Bioinformatics upstart Intervention Insights secures $7.2M

As community oncologists tackle the challenge of matching their patients with a growing menu of targeted drugs, start-up Intervention Insights has landed $7.2 million in venture financing to advance the commercialization of an informatics platform designed to aid doctors in providing such personalized cancer care.

Grand Rapids, MI-based Intervention Insights, which hatched in 2009 with technology from the Van Ander Research Institute, raised the Series B funds from co-lead investors Beringea and Chrysalis Ventures as well as other backers such as Hopen Life Sciences and Michigan Accelerator Fund I. The plan is to analyze patients' tumor samples in a lab and then feed that information into the firm's bioinformatics platform, which identifies the right cancer drugs based on the molecular drivers of growth in a patient's tumor.

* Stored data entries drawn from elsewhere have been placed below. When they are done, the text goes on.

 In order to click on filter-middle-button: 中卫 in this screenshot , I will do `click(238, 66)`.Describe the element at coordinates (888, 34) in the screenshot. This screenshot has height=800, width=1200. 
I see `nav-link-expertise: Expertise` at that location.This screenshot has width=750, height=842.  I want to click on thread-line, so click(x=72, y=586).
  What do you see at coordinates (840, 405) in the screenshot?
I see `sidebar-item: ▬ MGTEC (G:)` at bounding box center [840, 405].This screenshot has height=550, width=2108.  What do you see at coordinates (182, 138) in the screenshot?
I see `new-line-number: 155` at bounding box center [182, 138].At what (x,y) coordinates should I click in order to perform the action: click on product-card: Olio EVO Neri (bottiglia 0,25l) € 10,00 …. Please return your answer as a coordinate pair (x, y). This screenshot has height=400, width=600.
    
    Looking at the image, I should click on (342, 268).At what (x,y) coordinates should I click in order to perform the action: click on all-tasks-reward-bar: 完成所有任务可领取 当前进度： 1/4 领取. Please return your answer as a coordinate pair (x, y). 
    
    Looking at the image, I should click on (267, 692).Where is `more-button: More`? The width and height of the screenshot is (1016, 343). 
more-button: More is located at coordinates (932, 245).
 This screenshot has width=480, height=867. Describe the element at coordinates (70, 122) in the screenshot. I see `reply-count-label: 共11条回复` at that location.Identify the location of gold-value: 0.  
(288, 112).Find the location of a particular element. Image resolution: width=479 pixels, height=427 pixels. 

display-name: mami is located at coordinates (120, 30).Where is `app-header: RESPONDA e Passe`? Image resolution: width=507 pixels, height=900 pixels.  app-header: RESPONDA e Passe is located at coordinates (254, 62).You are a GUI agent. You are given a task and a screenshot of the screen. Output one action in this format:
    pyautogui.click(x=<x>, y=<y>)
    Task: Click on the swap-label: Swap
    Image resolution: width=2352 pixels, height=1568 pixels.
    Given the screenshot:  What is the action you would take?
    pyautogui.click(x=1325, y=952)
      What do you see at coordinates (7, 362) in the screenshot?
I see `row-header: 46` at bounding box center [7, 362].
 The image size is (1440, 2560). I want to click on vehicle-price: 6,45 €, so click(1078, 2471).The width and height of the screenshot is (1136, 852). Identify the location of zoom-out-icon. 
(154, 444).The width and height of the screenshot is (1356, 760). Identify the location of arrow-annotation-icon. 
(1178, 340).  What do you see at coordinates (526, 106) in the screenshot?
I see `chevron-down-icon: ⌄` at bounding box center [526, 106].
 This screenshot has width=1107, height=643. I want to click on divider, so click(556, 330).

The initial market for the service and technology is community oncology practices, which now treat the majority of cancer patients in the U.S. but lack some of the genetic testing capabilities and organ-specific cancer specialists found at research hospitals such as Massachusetts General in Boston and MD Anderson Cancer Center in Houston. The company's technology, while potentially valuable in patient care first, could potentially give cancer drug developers a boost in recruiting patients for clinical trials.

How? There are often cancer patients treated in community practices who do not participate in clinical trials for reasons such as a lack of knowledge about the genetics of their tumors, information that could determine whether they are a good match for an experimental therapy. With companies like Intervention Insights and KEW Group in the Boston area making this information available electronically, it opens the door to incorporating data on existing clinical trials into a community oncologist's practice. 

This could help streamline the often lengthy and fractured process of recruiting patients for clinical trials. At least at KEW Group, which I interviewed this spring for Xconomy, there are plans to apply the firm's informatics platform to help community oncologists learn about clinical trials that are appropriate for their patients. Intervention Insights appears to be poised to offer oncologists similar visibility into available cancer trials.